Handhelds and other 'non-standard' computers are the bread and butter of this year's Comdex IT show in Las Vegas. Bill Gates lauded the tablet/notebook last night in his keynote speech while companies showing a variety of PDAs (personal digital assistants) and add-ons at a press viewing here.
Oddest thing seen at Mobile Focus, a round-up of the latest and upcoming smaller devices for analysts and the press, was a Handspring Visor module that can give you a massage. The Raycom device works by sending electrical impulses down two wires that are connected to pads similar to those one wears if getting a cardiograph.
The sensation isn't entirely unpleasant, but the vehemence with which Handspring staff insisted that PC Advisor’s news team didn’t touch the pads while the device was active worried us somewhat. At around £100 the Raycom module isn't cheap, nor is it really very good — but it is a little indicator as the breadth of possibilities available to PDA makers and their partners.
PC Advisor also got its first close look at the Ericsson T68 GPRS colour-screen phone last night and very nice it is, too. Around the same size as the anorexic Nokia 8210, the T68 is a change in design ethic by Ericsson which may or may not save the firm's bacon. Ericsson has now passed handset manufacture and a lot of design to Sony in the pair's joint venture.

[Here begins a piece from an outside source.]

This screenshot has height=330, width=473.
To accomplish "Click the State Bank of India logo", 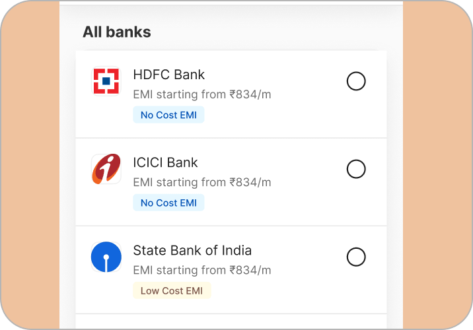I will point(106,257).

Another glimpse of inevitability was present on Sony's desk at Mobile Focus. Combining a PC and an entertainment centre the Vaio MX is seen, as one vendor who was with us said, as "the future of PCs". This may or may not be true but the Sony is an inviting machine and, if combined with instant-on RAM technology and a dramatic price cut using economies of scale (providing the US economy picks up), could well supplant the hi-fi in the living room.